Failed Upgrade from v0.8.1 to v1.0.0 caused by pv created before v0.6.2


I have this scenario I want to share. I’m sorry I mirror this thread to my blog, because I can’t write more than 2 links. You can see full post here

I scale down all pods that has vpc to 0
I upgraded longhorn chart from 0.8.1 to 1.0.0
Pods in longhorn-system was upgraded successfully
I upgrade all volume’s engine image successfully, and delete old engine image (0.8.1)
I scaled up the pods again. All is fine and can be mounted successfully, but 2 pods failed to mount
I checked longhorn manager logs, found this log when I scaled up pods

Skipping VolumeAttachment csi-5a855e5c301b037f5ca2d9661295f07e0aef8fd94bdd8bbc65e608d910d66759 for attacher io.rancher.longhorn

I remember io.rancher.longhorn in release note, I checked again “link redacted”

I went to “link redacted”

I executed “link redacted”
Unfortunatelly, the migration was fail (because I execute it after I upgrade to v1.0.0)

bash pvc-f476893d-0309-11ea-9a5c-ce8d7549db3b
FATA[2020-06-01T11:53:41Z] Error migrate PVs and PVCs for the volumes: Failed to migrate PV and PVC for the volume pvc-f476893d-0309-11ea-9a5c-ce8d7549db3b: failed to delete then recreate PV/PVC, users need to manually check the current PVC/PV then recreate them if needed: failed to wait for the old PV deletion complete
command terminated with exit code 1

When I check the pv, it was stuck in terminating state

pvc-f476893d-0309-11ea-9a5c-ce8d7549db3b 5Gi RWO Retain Terminating mine/data-mariadb-0 longhorn 204d

I remember issue like this happened to me when I tried to delete pv long time before. I solved it by removing the finalizer when editing pv (PLEASE DON’T DO THIS IF YOU STILL WANT YOUR PV DATA), and yes, my pv was gone, my data was gone. Ok no problem.

I checked another pv with younger creation time and compare it with my oldest one. There is a different in finalizer section, external-attacher/io-rancher-longhorn vs external-attacher/driver-longhorn-io.

I just think that external-attacher/io-rancher-longhorn doesn’t exist in v1.0.0 and make my pv in terminating state. So I changed external-attacher/io-rancher-longhorn into external-attacher/driver-longhorn-io, and re-run migration script in “link redacted”, and the pv was upgraded successfully. When I scaled up the pods, it also can mount the migrated volume.

By this result, I think the migration was well done, but please do at your own risk and always backup your data before upgrade. I was lucky I still have my data backed up.

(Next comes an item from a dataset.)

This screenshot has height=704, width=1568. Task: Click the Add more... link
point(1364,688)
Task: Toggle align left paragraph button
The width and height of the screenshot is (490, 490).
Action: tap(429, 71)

In short, when you have upgraded from 0.8.1 into 1.0.0, but you still have pvc that need to be migrated, you can do this (at your own risk):

  1. Execute this to see pvc list that need to be migrated

    kubectl get pv --output=jsonpath="{.items[?(@.spec.csi.driver==“io.rancher.longhorn”)].spec.csi.volumeHandle}"

  2. Edit the finalizer in each pv from external-attacher/io-rancher-longhorn to external-attacher/driver-longhorn-io
  3. Run the migration script for each pv (“link redacted” number 3)

    curl -s | bash -s – volume name (<---- beware with double dash)

Please do with your own risk. I don’t know if this is the right steps. If you still can do “link redacted”, please do it that way.

I will try to answer any question to this thread as far as I can, but I’m not longhorn expert.

I hope this can help someone.

If any of you can reproduce or validate and explain exactly technically why this scenario was happened, it will be a big help.
Thank you.

The link we used to migrate volume for before v0.6.2.

@akhfa The upgrade instruction was supposed to be executed before the upgrade, that might be the reason it failed. We will look into it.

@shuo-wu Can you check the upgrade steps still valid for v1.0.0? Since we’ve removed the compatible CSI driver in v1.0.0.

As you said, the unexpected finalizer external-attacher/io-rancher-longhorn in the PV blocks/fails the migration. Removing the finalizer would fix this issue. We have updated the doc and you can check if it works for you:

BTW, deleting PV doesn’t mean the related Longhorn volume and data are removed. As long as the PV field spec.persistentVolumeReclaimPolicy is Retain, the related volume/data will be retained after the PV deletion. Then you can recreate PV/PVC/Workload for the volume.

Hi all, thanks for your responses

BTW, deleting PV doesn’t mean the related Longhorn volume and data are removed. As long as the PV field spec.persistentVolumeReclaimPolicy is Retain , the related volume/data will be retained after the PV deletion. Then you can recreate PV/PVC/Workload for the volume.

This fact is new for me. How can rancher know that when we create PV file, it is linked with old volume/data? Is it by the PV name?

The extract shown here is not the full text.